The Double-Edged Sword of Praise and Recognition

By Christie Summervill

The Double-Edged Sword of Praise and Recognition

Many managers are on a perpetual guilt trip over not giving their employees enough praise or recognition.

After all, they have been told
by astute experts such as the Gallup organization that these are key to employee engagement and productivity, and even impact company profitability. Supervisors who don’t dole out praise and recognition risk watching their best employees walk out the door. 

No disagreement here — but woe to the manager who isn’t wary of this double-edged sword. 

Over the course of my career, I’ve managed several employees who were obviously rising stars. They were the “my right hand” types, whom we treated to lunch on their birthdays and work anniversaries. Their accomplishments were congratulated at company meetings. They earned high-profile projects, which allowed them to stretch themselves, demonstrate their talents, and build their case for future promotions. 

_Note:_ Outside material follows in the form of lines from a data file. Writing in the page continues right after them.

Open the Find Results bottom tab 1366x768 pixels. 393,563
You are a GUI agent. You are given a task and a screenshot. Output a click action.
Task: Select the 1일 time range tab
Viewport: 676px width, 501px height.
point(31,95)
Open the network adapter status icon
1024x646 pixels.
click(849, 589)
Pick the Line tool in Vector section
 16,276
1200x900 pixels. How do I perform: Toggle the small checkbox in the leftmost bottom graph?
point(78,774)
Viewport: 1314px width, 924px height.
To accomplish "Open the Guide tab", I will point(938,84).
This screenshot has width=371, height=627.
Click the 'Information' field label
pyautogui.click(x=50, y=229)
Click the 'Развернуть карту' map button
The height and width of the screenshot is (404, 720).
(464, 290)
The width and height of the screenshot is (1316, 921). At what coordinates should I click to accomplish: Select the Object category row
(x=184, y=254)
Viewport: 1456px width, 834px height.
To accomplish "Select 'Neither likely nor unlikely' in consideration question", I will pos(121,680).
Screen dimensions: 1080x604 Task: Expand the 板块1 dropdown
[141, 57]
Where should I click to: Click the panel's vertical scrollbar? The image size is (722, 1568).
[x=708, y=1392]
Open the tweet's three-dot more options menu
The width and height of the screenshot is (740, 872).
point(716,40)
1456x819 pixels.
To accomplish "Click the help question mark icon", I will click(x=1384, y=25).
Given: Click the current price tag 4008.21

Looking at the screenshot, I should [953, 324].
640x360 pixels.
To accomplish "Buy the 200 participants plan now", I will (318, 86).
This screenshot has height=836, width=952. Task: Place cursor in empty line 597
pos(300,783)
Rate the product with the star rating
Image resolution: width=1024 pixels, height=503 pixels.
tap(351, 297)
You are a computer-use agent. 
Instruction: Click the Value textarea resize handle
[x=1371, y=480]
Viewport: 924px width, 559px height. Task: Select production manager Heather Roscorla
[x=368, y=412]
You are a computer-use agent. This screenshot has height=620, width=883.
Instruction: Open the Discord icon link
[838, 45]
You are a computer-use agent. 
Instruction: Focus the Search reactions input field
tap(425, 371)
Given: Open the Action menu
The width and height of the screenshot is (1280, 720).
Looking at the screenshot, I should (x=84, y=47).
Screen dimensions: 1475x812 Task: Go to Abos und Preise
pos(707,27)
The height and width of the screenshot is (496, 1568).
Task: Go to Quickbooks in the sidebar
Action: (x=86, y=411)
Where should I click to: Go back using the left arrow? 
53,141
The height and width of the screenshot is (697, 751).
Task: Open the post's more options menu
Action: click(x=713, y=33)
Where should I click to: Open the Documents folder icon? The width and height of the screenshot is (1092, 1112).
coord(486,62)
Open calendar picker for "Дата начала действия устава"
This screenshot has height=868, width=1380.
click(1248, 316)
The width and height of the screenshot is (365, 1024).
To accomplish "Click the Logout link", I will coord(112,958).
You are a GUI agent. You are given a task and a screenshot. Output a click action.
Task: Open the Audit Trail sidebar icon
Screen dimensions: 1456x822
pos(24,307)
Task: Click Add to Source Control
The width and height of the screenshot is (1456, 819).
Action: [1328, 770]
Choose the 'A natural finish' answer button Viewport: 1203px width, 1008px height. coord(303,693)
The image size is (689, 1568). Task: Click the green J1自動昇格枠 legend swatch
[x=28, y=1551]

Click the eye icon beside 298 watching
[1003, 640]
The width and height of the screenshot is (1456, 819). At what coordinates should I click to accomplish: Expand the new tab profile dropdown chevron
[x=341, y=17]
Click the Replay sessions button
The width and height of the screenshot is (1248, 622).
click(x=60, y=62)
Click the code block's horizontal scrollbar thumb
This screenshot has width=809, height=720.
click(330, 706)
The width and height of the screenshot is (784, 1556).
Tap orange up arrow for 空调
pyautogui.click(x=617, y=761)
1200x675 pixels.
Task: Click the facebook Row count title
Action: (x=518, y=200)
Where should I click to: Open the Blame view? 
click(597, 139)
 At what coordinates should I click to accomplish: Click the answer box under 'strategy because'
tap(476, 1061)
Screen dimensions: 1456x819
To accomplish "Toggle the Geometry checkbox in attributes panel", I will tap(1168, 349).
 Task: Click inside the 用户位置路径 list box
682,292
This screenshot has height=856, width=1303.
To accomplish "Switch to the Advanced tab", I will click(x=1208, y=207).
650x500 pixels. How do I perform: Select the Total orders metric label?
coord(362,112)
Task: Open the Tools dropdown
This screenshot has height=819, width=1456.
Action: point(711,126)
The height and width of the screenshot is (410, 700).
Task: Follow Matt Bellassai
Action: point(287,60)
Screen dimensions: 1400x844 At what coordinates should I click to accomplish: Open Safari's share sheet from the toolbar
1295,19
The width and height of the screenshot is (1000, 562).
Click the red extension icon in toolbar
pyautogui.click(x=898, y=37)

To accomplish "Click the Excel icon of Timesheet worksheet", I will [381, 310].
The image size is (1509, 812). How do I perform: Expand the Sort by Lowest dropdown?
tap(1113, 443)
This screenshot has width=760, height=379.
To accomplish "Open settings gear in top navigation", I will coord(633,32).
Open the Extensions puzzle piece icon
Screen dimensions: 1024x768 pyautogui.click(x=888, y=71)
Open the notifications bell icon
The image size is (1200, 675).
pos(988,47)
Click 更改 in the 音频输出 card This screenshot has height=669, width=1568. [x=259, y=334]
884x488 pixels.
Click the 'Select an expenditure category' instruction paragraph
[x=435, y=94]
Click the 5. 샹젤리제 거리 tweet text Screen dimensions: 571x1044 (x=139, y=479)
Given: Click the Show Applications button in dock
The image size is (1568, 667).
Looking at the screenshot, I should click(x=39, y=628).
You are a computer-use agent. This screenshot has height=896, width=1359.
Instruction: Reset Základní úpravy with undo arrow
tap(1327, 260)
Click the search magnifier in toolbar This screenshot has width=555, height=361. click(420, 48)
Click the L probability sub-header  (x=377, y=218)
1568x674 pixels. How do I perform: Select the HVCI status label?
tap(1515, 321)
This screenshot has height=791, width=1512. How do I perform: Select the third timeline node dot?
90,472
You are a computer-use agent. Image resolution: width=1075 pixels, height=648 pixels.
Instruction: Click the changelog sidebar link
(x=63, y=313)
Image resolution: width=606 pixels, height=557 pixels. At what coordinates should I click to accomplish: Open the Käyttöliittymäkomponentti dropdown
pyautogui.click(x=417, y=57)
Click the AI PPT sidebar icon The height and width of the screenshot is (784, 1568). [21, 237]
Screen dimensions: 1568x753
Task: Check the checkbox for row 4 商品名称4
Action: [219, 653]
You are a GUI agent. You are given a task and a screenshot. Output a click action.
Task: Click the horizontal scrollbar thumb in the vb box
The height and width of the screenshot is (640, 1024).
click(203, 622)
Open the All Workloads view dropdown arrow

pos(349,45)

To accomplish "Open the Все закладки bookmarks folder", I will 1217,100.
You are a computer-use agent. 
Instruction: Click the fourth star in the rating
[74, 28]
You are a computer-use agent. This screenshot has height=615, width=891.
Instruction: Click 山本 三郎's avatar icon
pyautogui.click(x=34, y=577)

I was a shining example of a manager who doled out praise and recognition, and as a result, enjoyed engaged relationships with my employees. To coordinate their pay levels with their outstanding performance, they received the midpoint of their salary range even though they only had a couple of years in their position. 

Ultimately, transparency about your compensation methodology is the only way workers will trust management.

Despite all this, these employees never thought they were being compensated well enough for their contributions. Since they were top performers, they thought the market might value them more than I did. More than once, I wondered if all that praise and recognition led to hubris. 

The distance between their compensation and their expectations always merited a frank meeting between the two of us. I walked them through the numbers that determined their midpoint and how their pay level compared to the market rate. I also discussed with them how their high productivity could lead to a promotion. Having this compensation data at my fingertips helped us get through this rough spot, but I was forever concerned about their commitment to the company or if another company with a bigger wallet could steal my best talent. There is always someone who will pay more.

I’ve realized that praise and recognition need to be balanced with adequately addressing and documenting where employees can improve. It’s important that good employees feel valued, but nobody should think of themselves as a workplace superhero who deserves to be paid the maximum of the range and beyond. If we only celebrate achievements and don’t address opportunities for growth, employees can begin to “believe their own press” and think they are irreplaceable and can demand top salaries.

The good news is there’s a way to regain balance, even if you’ve made managerial missteps. As essential as praise and recognition is, a solid compensation strategy and a willingness to be open about it is the best way to maintain engaged relationships with your top employees. Ultimately, transparency about your compensation methodology is the only way workers will trust management.